Synopsis according to Goodreads:
"In the land of the Five Hundred Kingdoms, if you can't carry out your legendary role, life is no fairy tale....
Elena Klovis was supposed to be her kingdom's Cinderella -- until fate left her with a completely inappropriate prince! Determined not to remain with her stepfamily, Elena set out to get a new job -- and ended up becoming the Fairy Godmother for the land. But breaking with "The Tradition" was no easy matter. True, she didn't have to sleep in the chimney, but she had to deal with arrogant, stuffed-shirt princes who kept trying to rise above their place in the tale. In fact, one of them was so ornery that Elena could do nothing but change him into a donkey.
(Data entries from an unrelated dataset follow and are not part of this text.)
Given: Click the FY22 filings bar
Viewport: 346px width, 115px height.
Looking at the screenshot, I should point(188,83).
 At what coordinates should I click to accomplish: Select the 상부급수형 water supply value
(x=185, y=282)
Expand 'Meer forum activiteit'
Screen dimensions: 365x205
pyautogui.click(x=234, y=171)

Still, her practical nature couldn't let him roam the country, so she brought the donkey -- er, the prince! -- home to her cottage to teach him some lessons. All the while keeping in mind that breaking with tradition can land everyone into a kettle of fish -- sometimes literally!
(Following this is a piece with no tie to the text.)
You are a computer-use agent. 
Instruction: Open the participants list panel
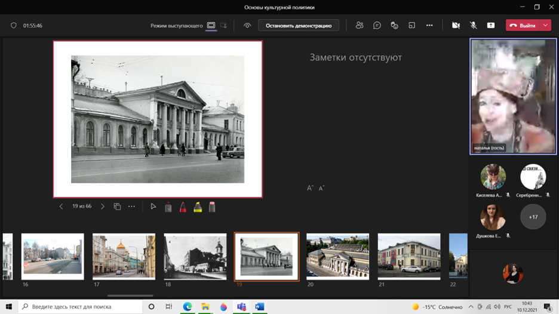click(360, 26)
And so begins a whole new tale..."
I started The Fairy Godmother because I needed a break during this dreary weather. I'm not a big fan of romance (or I should say, I'm VERY picky about what I think makes for a good romance novel), but I've read a lot of fairytale retellings this year. And I'm familiar with Mercedes Lackey. And I love the color on the cover.
Well, I should have gone with my gut (which generally says, if the author's name is larger than the title, don't pick it up). It's not that The Fairy Godmother was bad. Just boring and predictable.
I thought the concept was well thought out, of Godmothers and the quests and challenges. And there were some tongue-in-cheek medieval fantasy romance nods. But overall, I had a hard time getting through the book because I didn't feel compelled to care at all about the characters.
I think it could have been more fun and had some better intrigue and tension, given the plethora of good ideas here. But, for me, the "will they or won't they" in a romance falls flat (of COURSE they will), and there wasn't much to surprise me with.
I recommend this only for fans of romance, especially fairytale/medieval fantasy romance.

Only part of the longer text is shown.